Salah satu inovasi yang diterapkan adalah kesempatan bagi seluruh peserta untuk mengikuti uji sertifikasi kompetensi Badan Nasional Sertifikasi Profesi (BNSP) setelah menyelesaikan masa magang. Sertifikat kompetensi tersebut diharapkan dapat menjadi nilai tambah dalam meningkatkan daya saing lulusan di pasar kerja.
Kemnaker juga memperluas cakupan peserta dengan membuka kesempatan bagi lulusan pendidikan profesi, seperti bidang kesehatan, pendidikan, akuntansi, teknik, dan profesi lainnya. Peserta dari jalur pendidikan profesi dapat mengikuti program dengan ketentuan sertifikat profesi diperoleh paling lama dua tahun setelah kelulusan diploma atau sarjana.
“Kebijakan ini disusun untuk mengakomodasi karakteristik pendidikan profesi yang memerlukan penguatan pengalaman praktik sebelum memasuki dunia kerja secara penuh,” jelas Darmawansyah.
Selama mengikuti program selama enam bulan, peserta akan memperoleh uang saku yang besarannya mengacu pada Upah Minimum Kabupaten/Kota (UMK) sesuai lokasi mitra penyelenggara. Selain itu, peserta juga mendapatkan perlindungan BPJS Ketenagakerjaan, meliputi Jaminan Kecelakaan Kerja (JKK) dan Jaminan Kematian (JKM).
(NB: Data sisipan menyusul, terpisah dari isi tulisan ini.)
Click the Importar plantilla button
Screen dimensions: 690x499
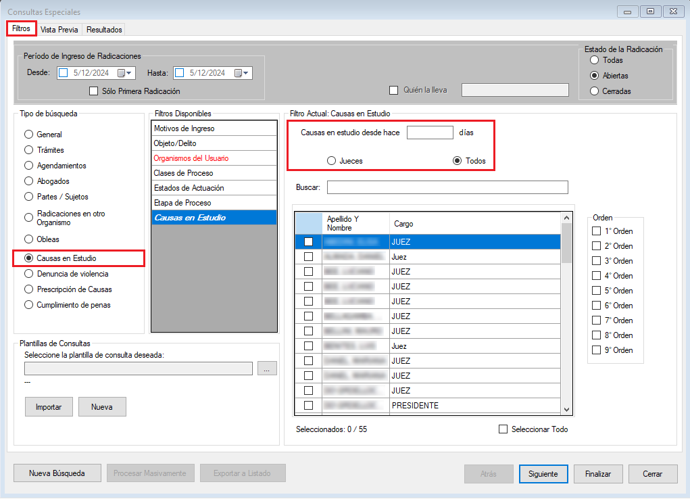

Untuk memastikan kualitas pelaksanaan program, Kemnaker memperkuat koordinasi dengan dinas yang membidangi ketenagakerjaan di tingkat provinsi maupun kabupaten/kota.
Pengawasan dilakukan secara berkala agar proses pembimbingan oleh mentor berjalan sesuai kurikulum serta mitra penyelenggara menyediakan lingkungan kerja yang aman, sehat, dan mendukung proses pembelajaran.
Petunjuk teknis terbaru juga mengakomodasi perusahaan yang menerapkan sistem kerja enam hari dalam sepekan. Pengaturan tersebut mencakup durasi kerja peserta, hak istirahat, mekanisme pengunduran diri maupun pemberhentian peserta, serta pelaksanaan magang pada masa cuti bersama, hari libur nasional, dan kondisi khusus lainnya.
Kemnaker berharap penyempurnaan kebijakan tersebut dapat membuat penyelenggaraan MagangHub berlangsung lebih tertib, efektif, dan memberikan manfaat optimal bagi peserta maupun dunia usaha.
Informasi lengkap mengenai persyaratan, tahapan seleksi, dan tata cara pendaftaran dapat diakses melalui platform resmi MagangHub: MagangHub Kemnaker.